Rummler and Brache say that a successful performance management requires that the ‘right’ things are measured; that the measures are accurate and meaningful; that measures are integrated; and that there is a way to turn measurement information into management action.
The concept of the ‘levels of performance’ has been discussed in a previous post. I have reproduced the ‘nine performance variables’ matrix showing the link between the levels of performance and performance needs.
Measures are required at each of the performance levels. They should be output driven, customer-focussed and have several ‘critical dimensions’ (e.g. quality and quantity and timeliness). The process to develop measures has been discussed in an earlier post. Three types of measures are proposed by Rummler and Brache:
- Regular formal measures against which actual performance information is gathered either continuously or periodically, depending on requirements.
- Regular informal measures in which performance information is gathered periodically using the ‘back of an envelope’.
- Irregular measures used when there is a ‘special’ situation, for example a key indicator is off track, until the situation is resolved, when measurement will stop.

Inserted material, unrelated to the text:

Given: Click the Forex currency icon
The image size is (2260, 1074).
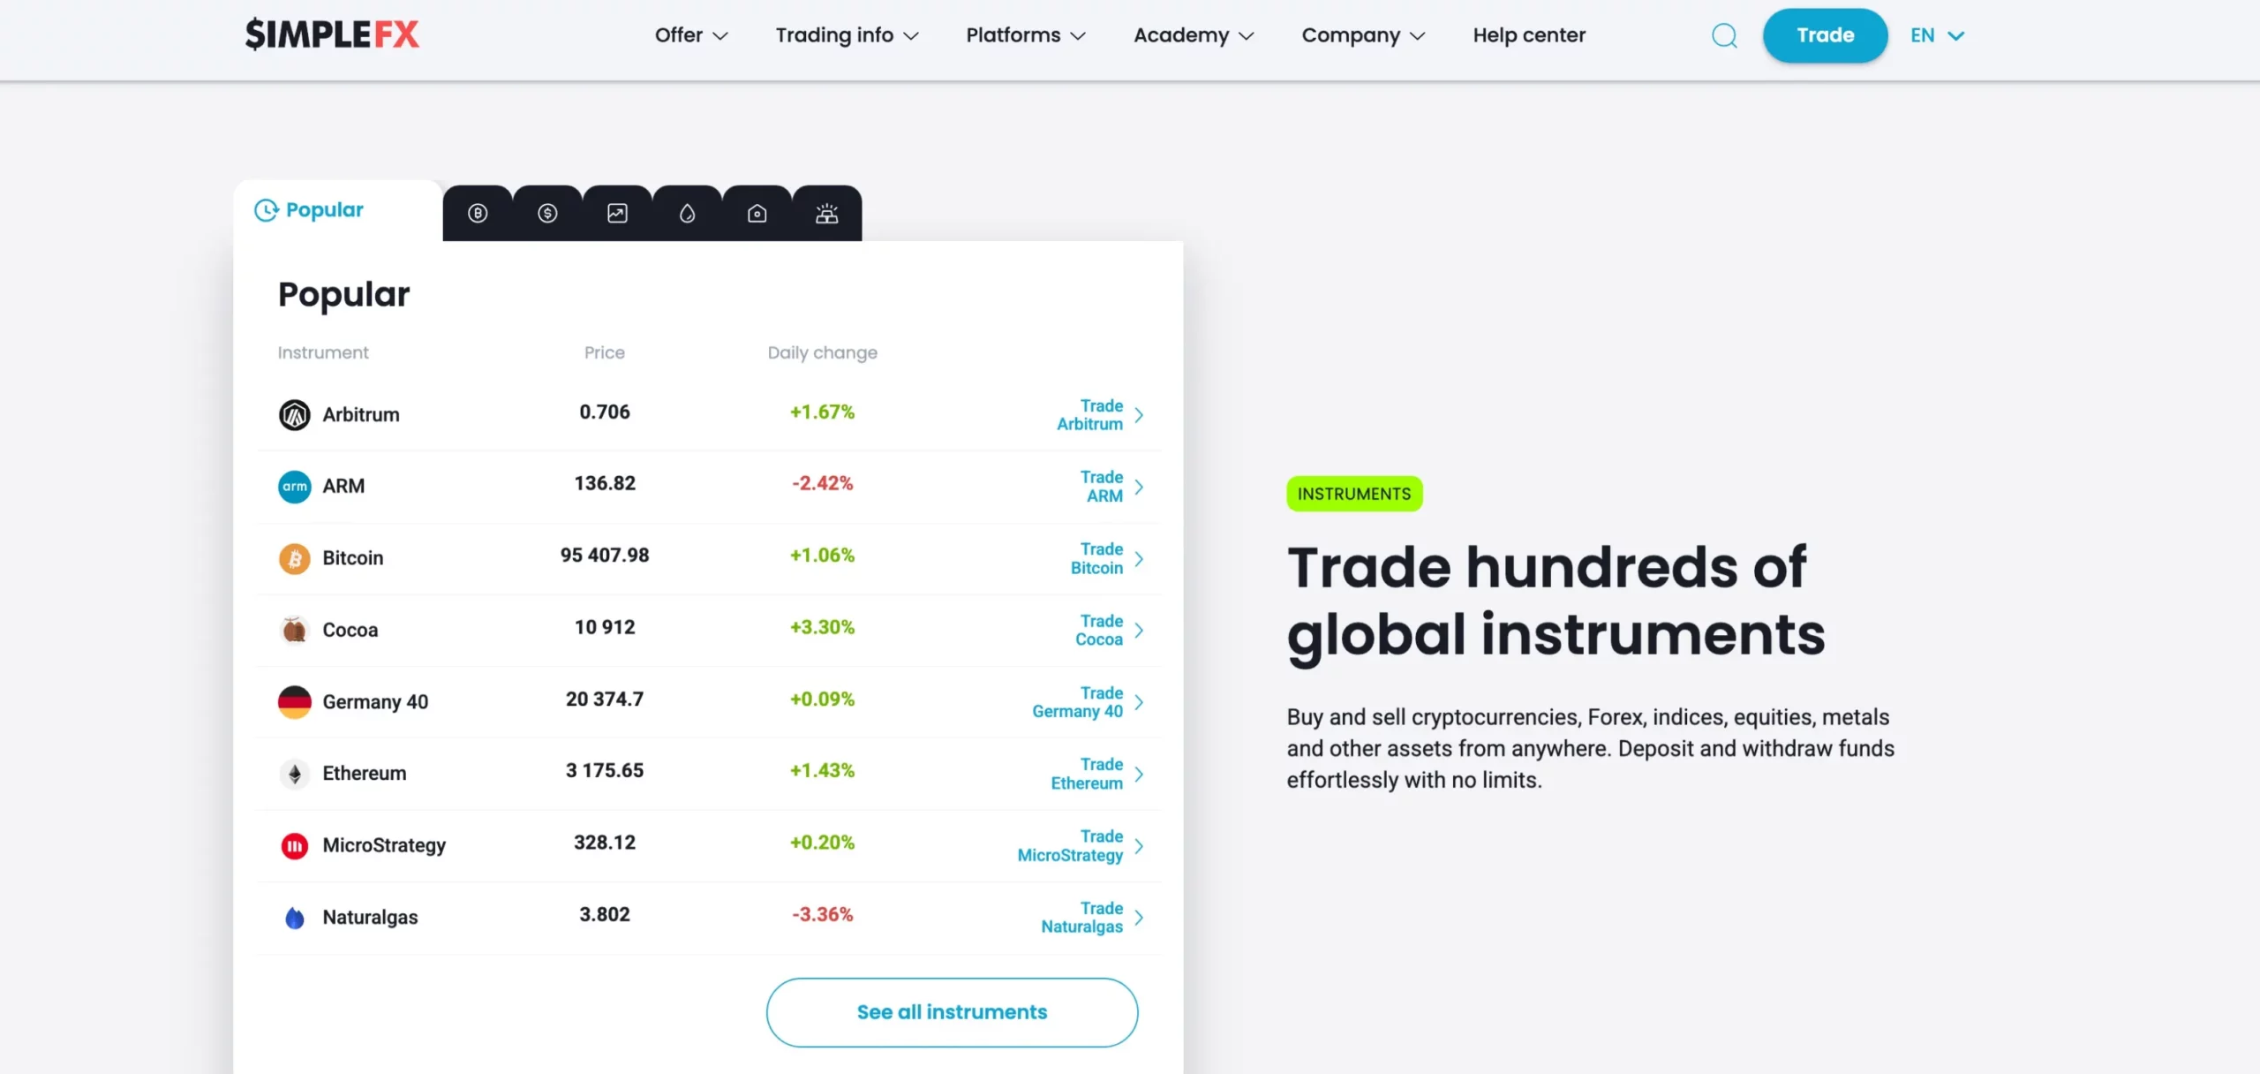Looking at the screenshot, I should point(547,212).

A key issue in using the ‘nine performance variables’ is the need to link process and function (or department) measures. Each function needs to be able to measure their contribution towards process goals. Remember, it is processes running across organisations that do the work necessary to deliver services. Functions or departments are simply convenient groupings of people and resources in order to run the organisation.
Rummler, Geary A., and Brache, Alan P. 1995. Improving Performance – How to Manage the White Space on the Organisation Chart.